Best thing to remember is that your throat is healing from what amounts to internal 3rd degree burns. Time heals. But piece of mind is every bit as important during the healing process and that is part of your Oncologists job, call them to be sure. I am now 31 months post tx and it still hurts to yawn, still have to take small bites and chew really well, and most foods still have to have water added to get them down. I have adjusted to what I now refer to as my "new normal" in life.


Posts: 22
Joined: Sep 2009

I've been doing well in terms of pain. I never experienced pain per se, but rather an itchiness in my throat (that made me nauseous).

Eventually I realized that the itchiness was a form of pain, and that the pain meds, which were described as effective as a cough medicine, could control the itch, cough and nausea that resulted.
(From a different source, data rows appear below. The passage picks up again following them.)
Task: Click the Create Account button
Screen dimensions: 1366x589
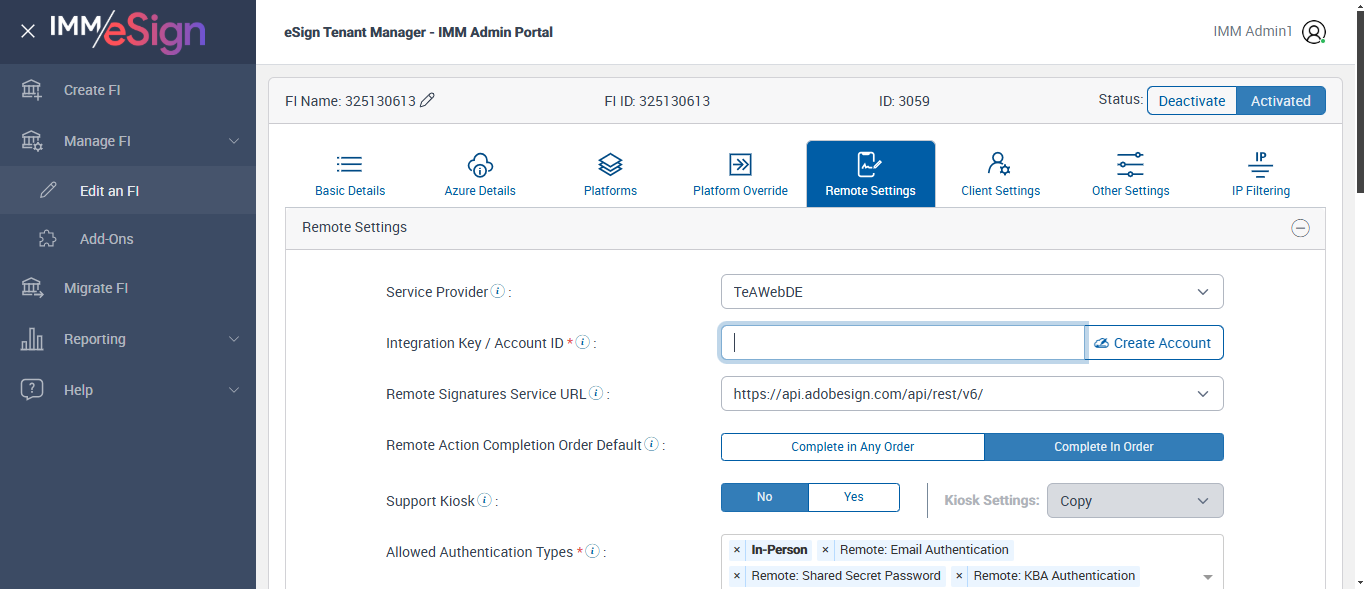Action: (1154, 343)

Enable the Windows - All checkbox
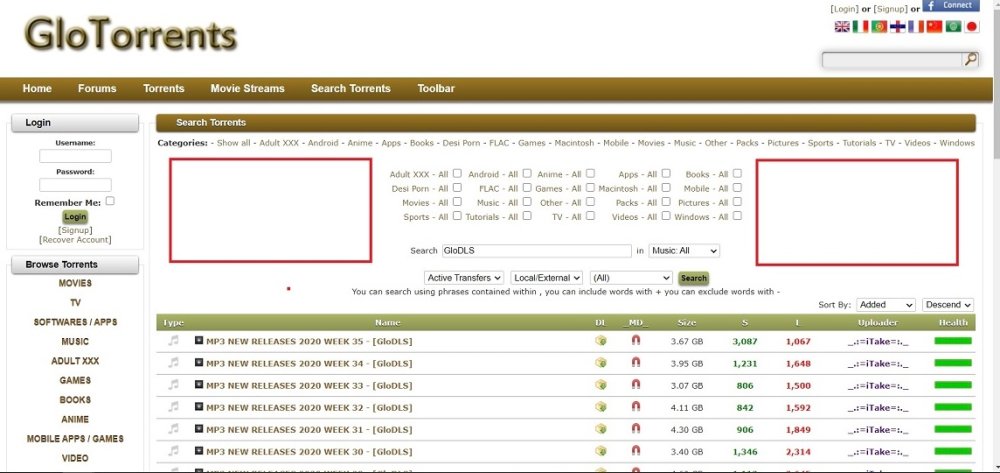point(738,216)
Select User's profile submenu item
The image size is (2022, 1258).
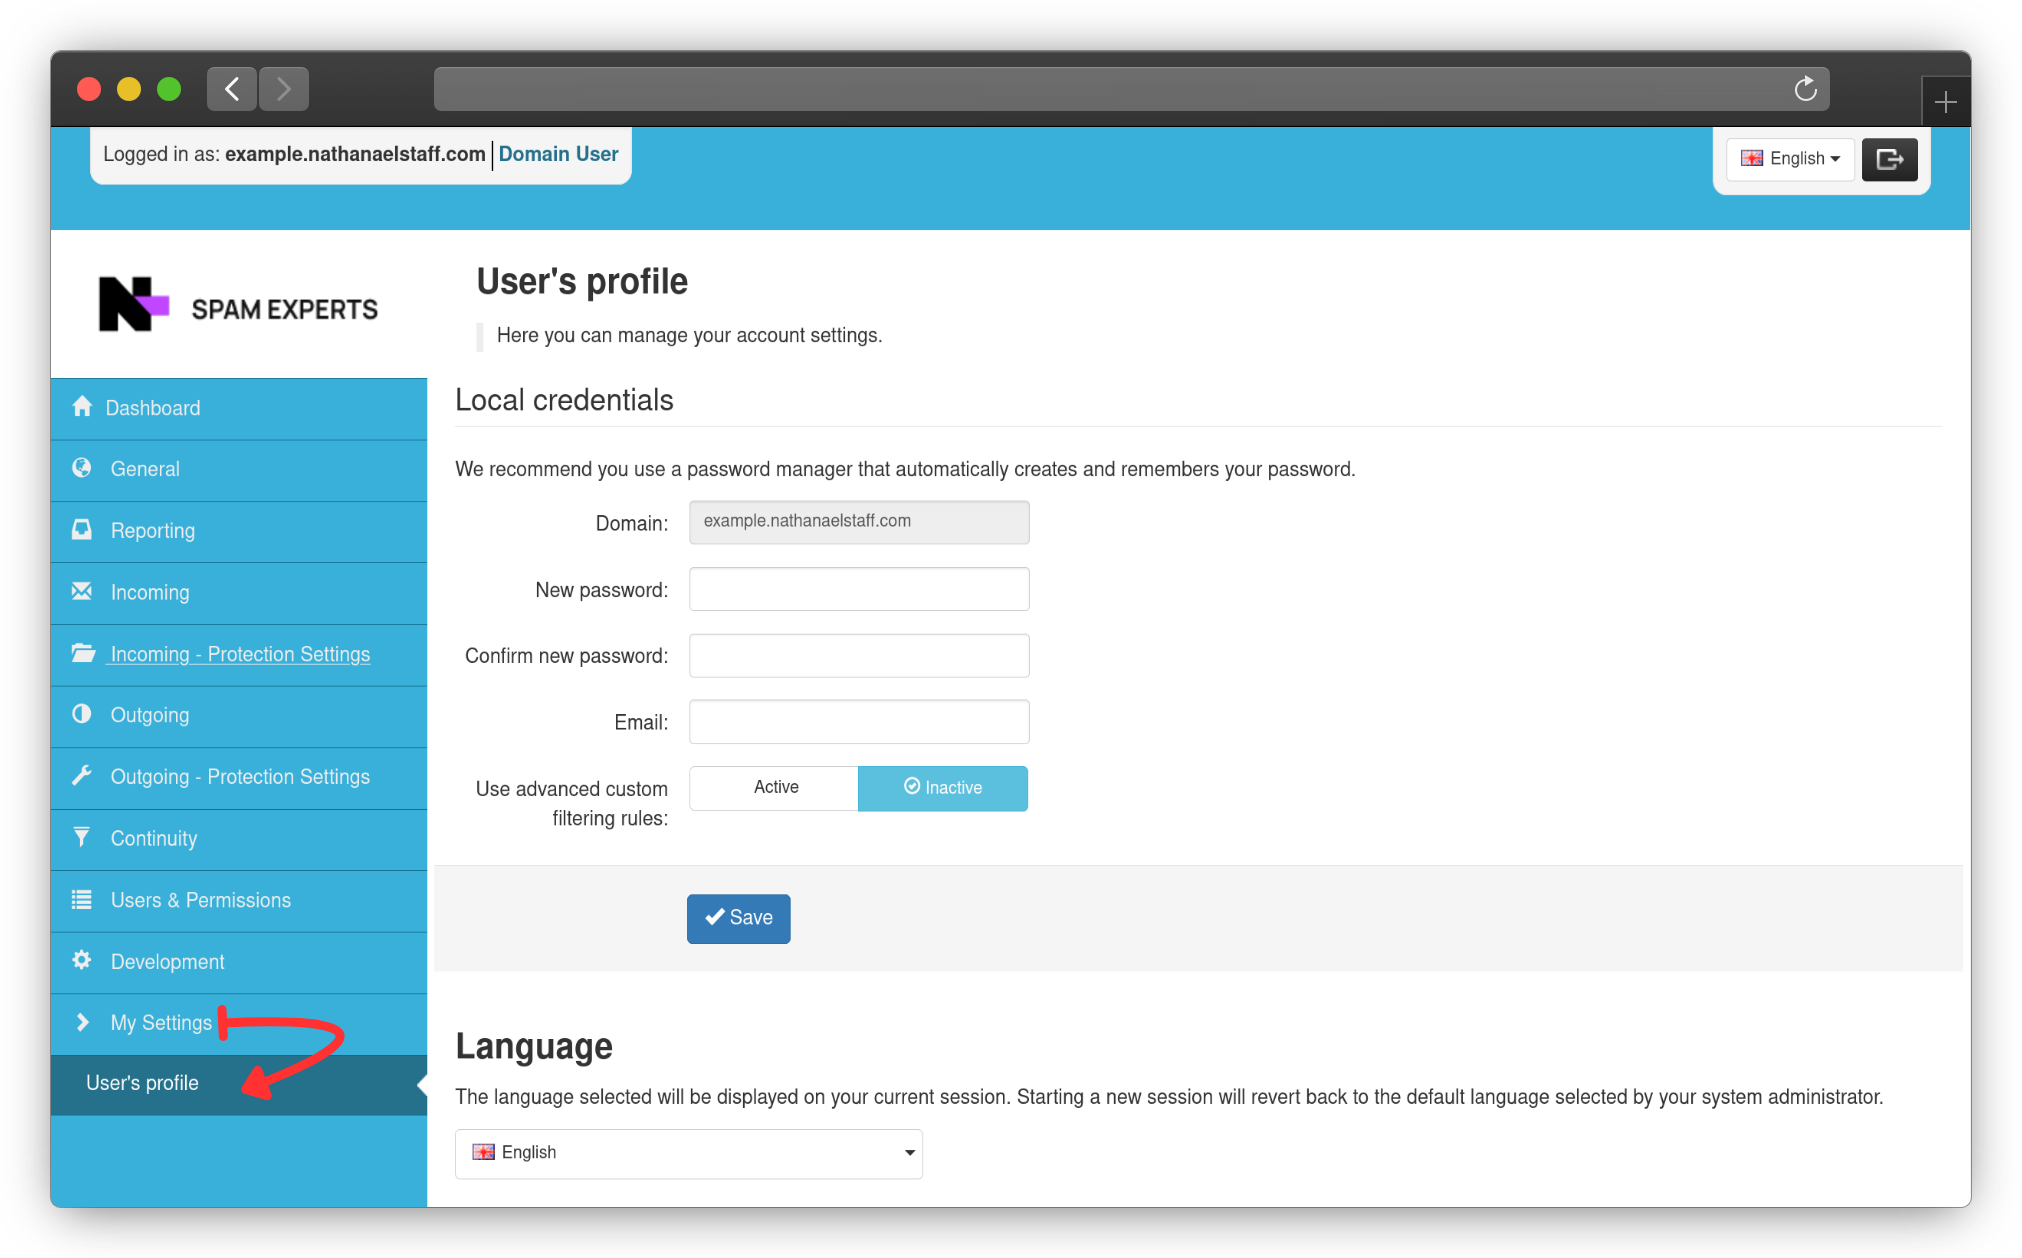[142, 1083]
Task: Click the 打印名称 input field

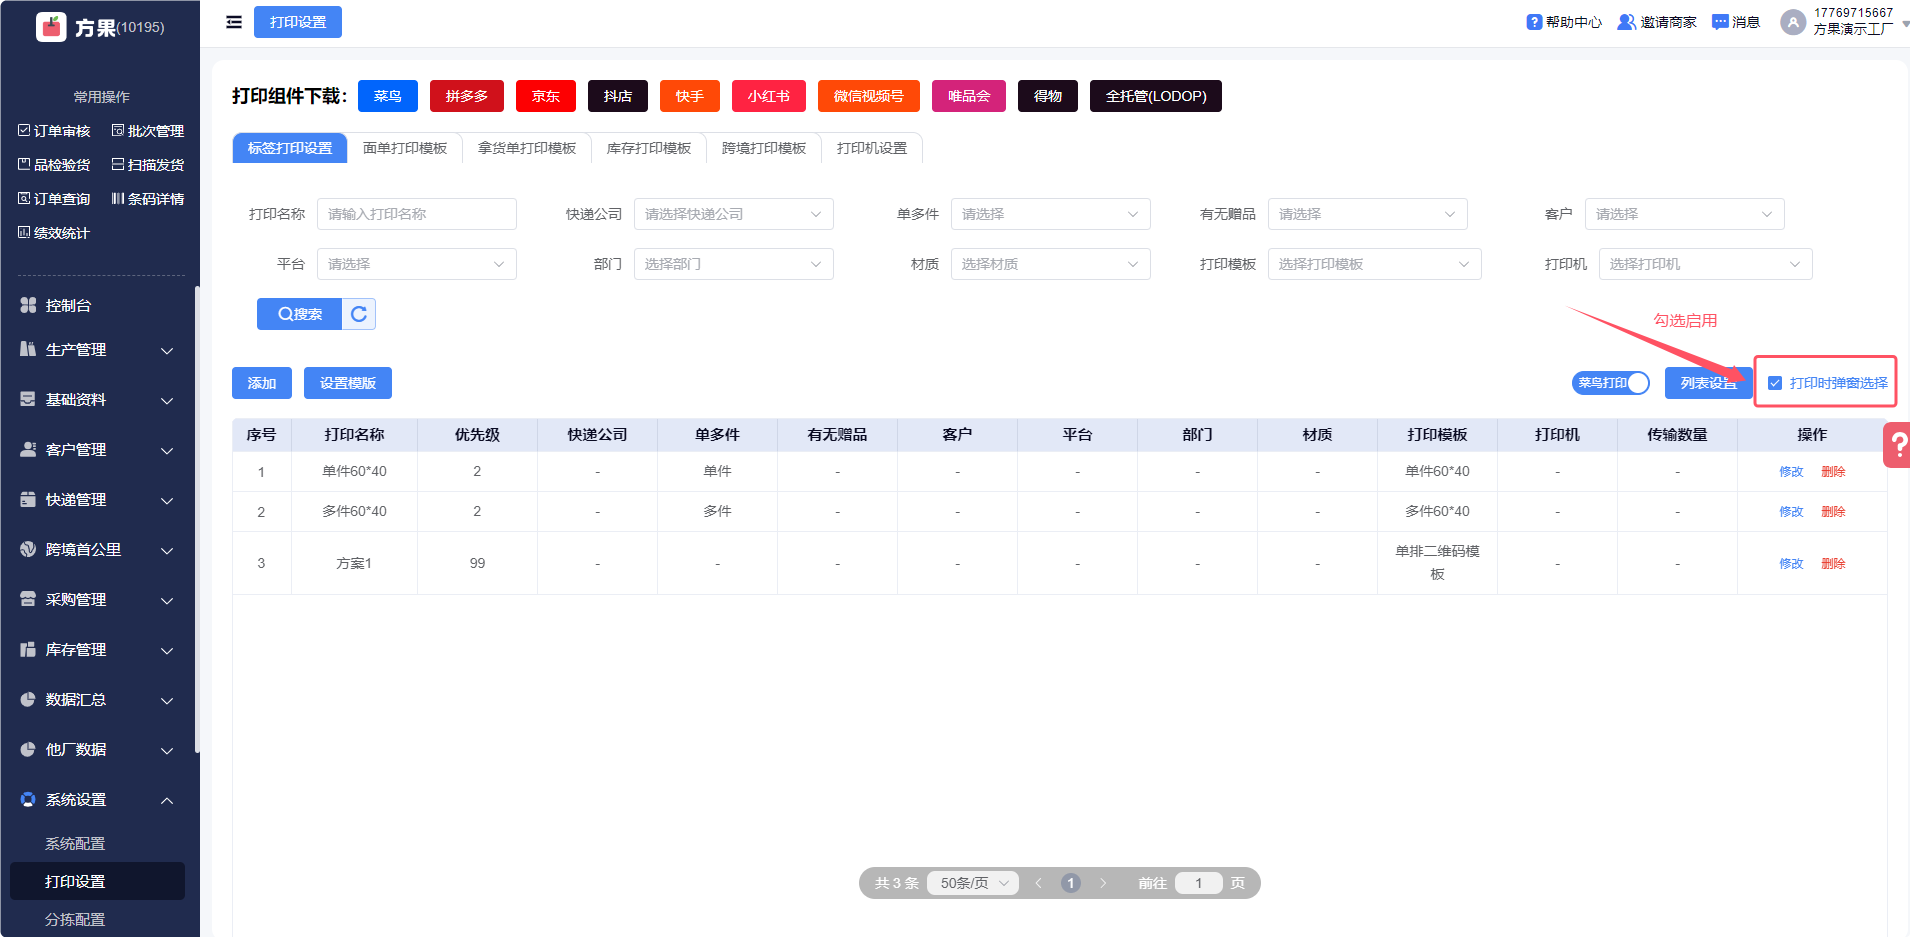Action: click(416, 214)
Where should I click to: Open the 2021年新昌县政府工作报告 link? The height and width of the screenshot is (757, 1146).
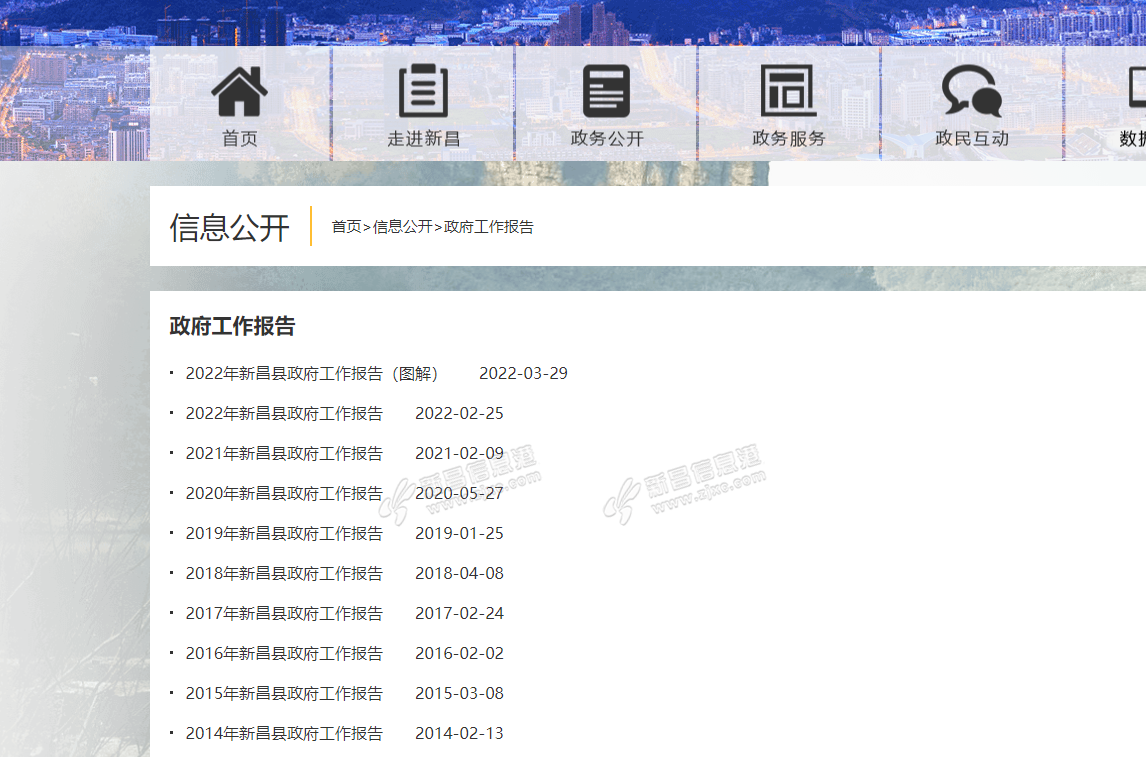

I'm still coming down off the meds, but I haven't noticeably been bothered by the itchiness till yesterday. I ate a piece of cinnamon toast, and after a bit, that sensation came back. A tickle, like something in my throat, but that I couldn't swallow.

Its hard to describe, but its almost like something in how I swallow changed, and I just don't have access to the back of my throat anymore. Water didn't help.

A quick Dilaudid took care of it, but it was the first real episode I've had in weeks, and it leads me to believe that its going to be an ongoing issue.

I was warned that breads and toast could be a problem, and I've always used bread or crackers when I had mucous in my throat from a cold causing a tickle/cough. In retrospect, since I have always been sensitive to it in the past, I suspect this will be an ongoing challenge.

I hadn't worried that there was anything "coming back", but I guess I'm still getting used to what I'm supposed to be worried about and what I'm not.


pmfennell's picture
Posts: 28
Joined: Jun 2009


I am 6 years post tx and still experience pain in my throat. I am on 5 mg Oxycontin 5 times a day and wear a 12.5mg Fentanyl patch that I change every 3 days. I live in the Northeast portion of the country and find that this is not the best environment for me. I head to FL every winter for 6 months because the warm humid weather is much better for me. I have a whole house humidifier that keeps my home at a steady 55 percent level, but I still have issues. My cancer was SCC stage IV a, at the base of tongue. I am also a mouth breather and I have most trouble at night and early morning. I also cut open vitamin E capsules and find this is a short term fix. But a good one. I was a teacher but had to give that up because of this and find the job loss worse than the pain. Try a teaspoon of honey as well. This is another short term fix. I find that the further out from the end of my tx, the more issues with pain and other oral issues I have. Good luck to you I wish you well.